22. It is not known on what basis the Tribunal made a distinction between the investment of Rs. 69,291 and the investment of Rs. 25,000 in Ten Year Treasury Savings Deposit Certificates and the further investment of Rs. 10,000 in 12 year National Plan Certificates. What applies to the investments of Rs. 69,291 must necessarily apply to the other investments as well.

23. This leaves us with the alleged gifts in favour of the two daughters of the assessee. Both the daughters are yet unmarried. One of them is a minor. It was not said that the gifts in question were made with a view to make any marriage provision. In fact, as mentioned earlier, they are not proved to be gifts at all. They are mere investments by the father in the names of his daughters.

24. It was laid down by a Division Bench of the Madras High Court in Palwanna Nadar v. Annamalai Ammal, that a father can make a gift of a small portion of the joint family immovable property to his daughter at or after marriage, such gifts being customary in Madras; but it is not permissible to make a future provision.

25. The Supreme Court in Guramma v. Mallappa had laid down that the Hindu law texts conferred a right upon a daughter or a sister, as the case may be, to have share in the family property at the time of partition; that right was lost by efflux of time; but it became crystallized into a moral obligation; the father or his representative can make a valid gift, by way of reasonable provision for the maintenance of the daughter, regard being had to the financial and other relevant circumstances of the family; by custom or by convenience, such gifts are made at the time of the marriage, but the right of the father or his representative to make such a gift is not confined to the marriage occasion; it is a moral obligation and it continues to subsist till it is discharged; marriage is only a customary occasion for such a gift; but the obligation can be discharged at any time, either during the lifetime of the father or thereafter. In the instant case, the gifts in question were not said to have been made either as marriage provision or for the maintenance of the daughters. The daughters are still living with the father. The question of their maintenance will arise only if and when they leave the father's home. It was not even said that their marriages are under contemplation. A question may arise in appropriate cases that whether in view of the changes effected in the Hindu law, viz., providing a share for the daughter in her father's share, the customary obligation of providing for her maintenance or marriage portion is at all subsisting. Suffice it for the purpose of the case to say that the alleged gifts with which we are concerned in this case were not said to have been made either as marriage portions or as maintenance arrangements. At best, they represent generous gestures on the part of the father.

26. The principle of law that the karta of a Hindu Mitakshara family has large powers over the disposal of the family movables is hardly applicable to cases like the one before us.
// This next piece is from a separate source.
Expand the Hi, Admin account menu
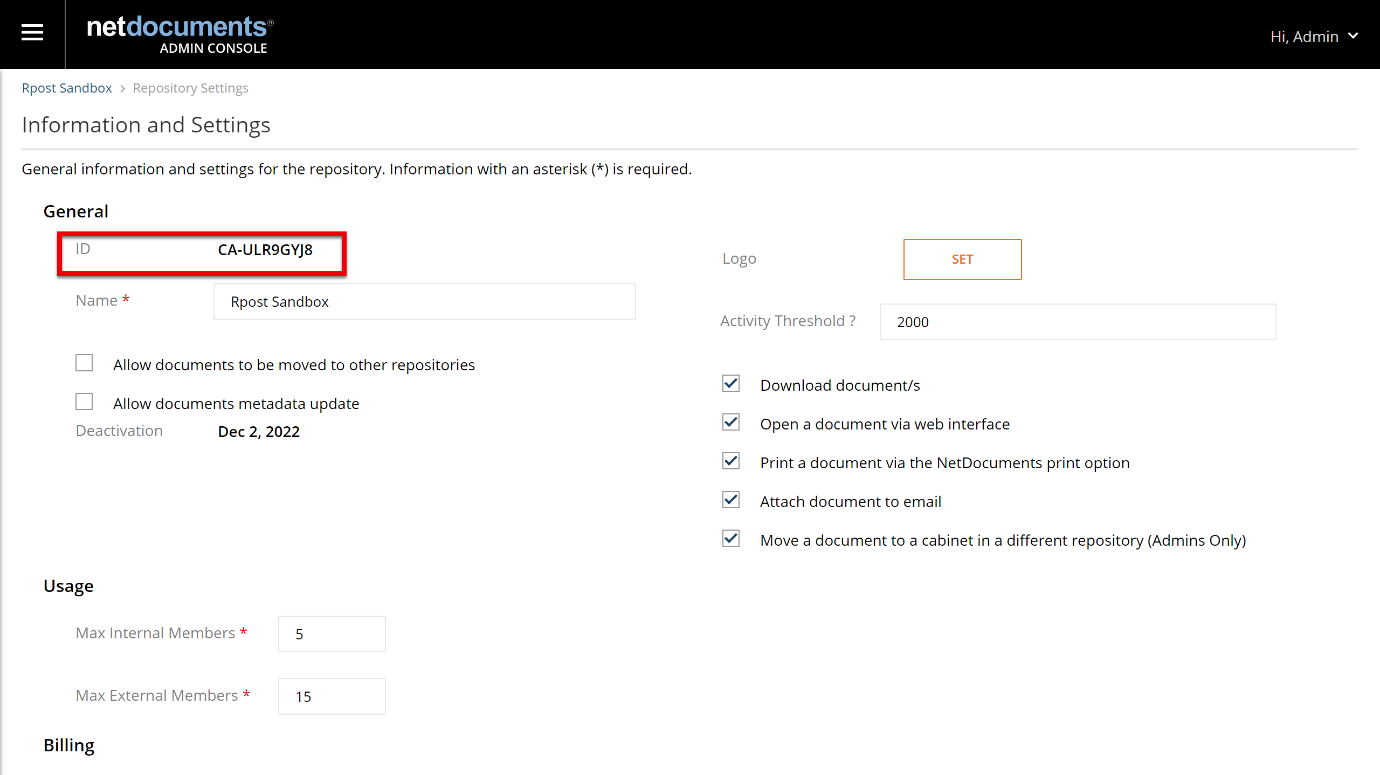Image resolution: width=1380 pixels, height=775 pixels. 1314,36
27. In view of our above conclusion, it is not necessary to go into the controversy whether an unreasonable gift made by a karta of a Hindu undivided family is only voidable or void. Therefore, we have not referred to the decisions read to us on that question.

28. As a result of our above findings, our answer to the question referred to us are in favour of the revenue and against the assessee. Our answer to the first question is that, on the facts and in the circumstances of the case, the Tribunal was not right in holding that the gifts made to Santhosh Reddy, Saraswathi Reddy and Leenatha Devi are valid. Our answer to the second question is that the Tribunal should have included in the net wealth of the family Rs. 35,000 invested in the name of Mrs. N. Sarojini Devi detailed in paragraph II of the Tribunal's order. Our answer to the third question is that, on the facts and in the circumstances of the case, it is not possible to hold that the monies invested in the name of Santhosh Reddy represent a partial partition in the family.

29. The assessee shall pay the costs of the revenue. Advocate's fee Rs. 250.